Kai Ryssdal: I can sum up today’s stock market rally for you in just two words: Wells and Fargo. The San Francisco-based bank said this morning that when it officially reports first-quarter earnings next week, it is going to be a doozy: $3 billion in profit.

The announcement came as the health of the nation’s big banks — Wells is number four on that list, by the way — it remains the topic of much speculation. How bad are their bad assets? How much more bailing out out might it take to make them healthy? And for Wells Fargo, where the heck did they get all that money? Marketplace’s Jeremy Hobson reports from New York.


JEREMY HOBSON: You can’t talk about Wells Fargo without talking about Wachovia. Wells bought Wachovia late last year and picked up its extensive base of East Coast bank branches and consumer deposits. Celent Banking Analyst Bart Narter says all that consumer cash in low-interest accounts is coming in very handy.
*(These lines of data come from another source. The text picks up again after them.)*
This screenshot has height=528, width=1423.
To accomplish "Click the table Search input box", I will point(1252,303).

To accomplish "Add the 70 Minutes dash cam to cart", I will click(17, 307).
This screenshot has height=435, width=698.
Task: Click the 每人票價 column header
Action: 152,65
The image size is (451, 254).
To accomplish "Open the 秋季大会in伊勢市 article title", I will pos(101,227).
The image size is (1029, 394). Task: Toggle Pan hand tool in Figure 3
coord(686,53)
BART NARTER: They’ve got a lot of deposits, a lot of those deposits are very low cost, and they can lend out those deposits and make a very nice interest spread.
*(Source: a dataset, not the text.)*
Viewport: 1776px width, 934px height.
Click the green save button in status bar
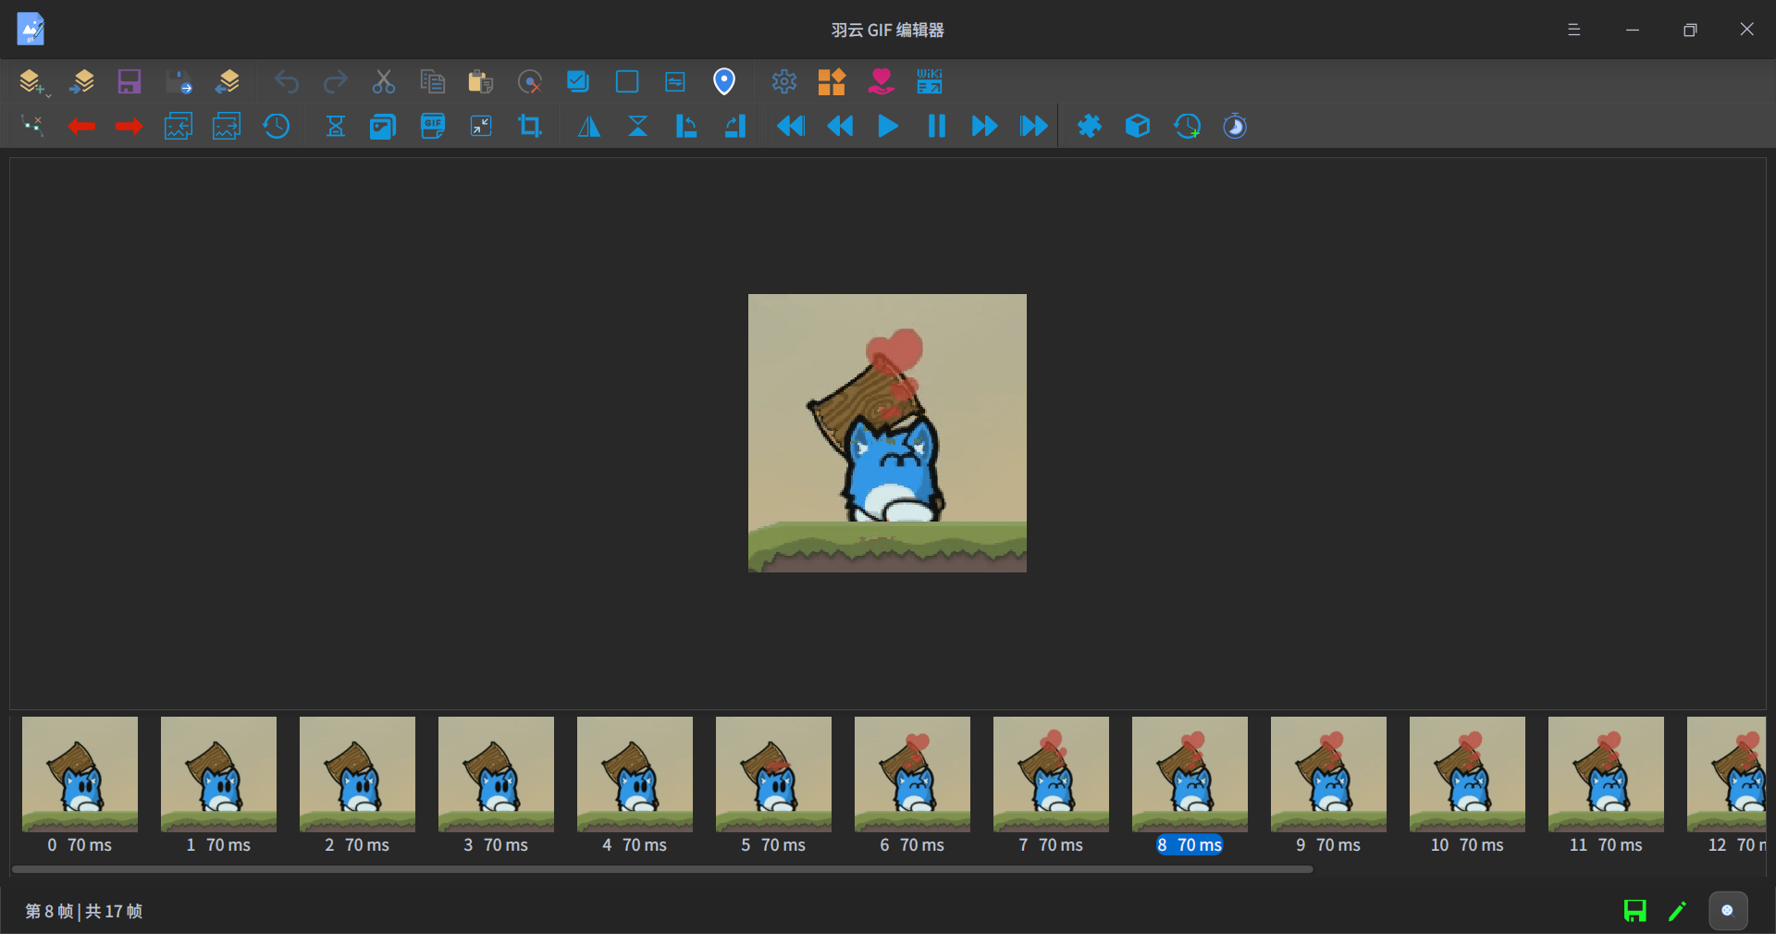tap(1634, 911)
Wells is lending out the money in part for new mortgages. Banking expert Nancy Bush at NAB Research says the first quarter results also include a flood of big business deals.
Deals that had idled in frozen credit markets in the fourth quarter. But, Bush says…

NANCY BUSH: The capital markets’ riches that are getting pushed into the first quarter may not persist through the rest of the year, and I think it’s unlikely that they’ll persist into the rest of the year.

There’s another thing Wells watchers say is helping right now. When Wells bought Wachovia, it marked down the toxic assets on Wachovia’s balance sheet. And many of its own as well. So, as Celent’s Bart Narter says…

NARTER: They’ve taken their medicine and now they’re moving forward.

But it’s not clear the rest of the nation’s big banks are moving forward with them.
Matthew Warren manages the bank research team at Morningstar.

MATTHEW WARREN: Watch for Bank of America and Citigroup’s earnings. Those are some of the bigger banks that have more troubles and trickier exposures. So if you want to make judgments about the broader system, I’d wait and see how that shakes out.

In fact, analysts say Wells Fargo has benefited from uncertainty about its competition, as more and more consumers opt for the safety of that old stagecoach.

In New York, I’m Jeremy Hobson for Marketplace.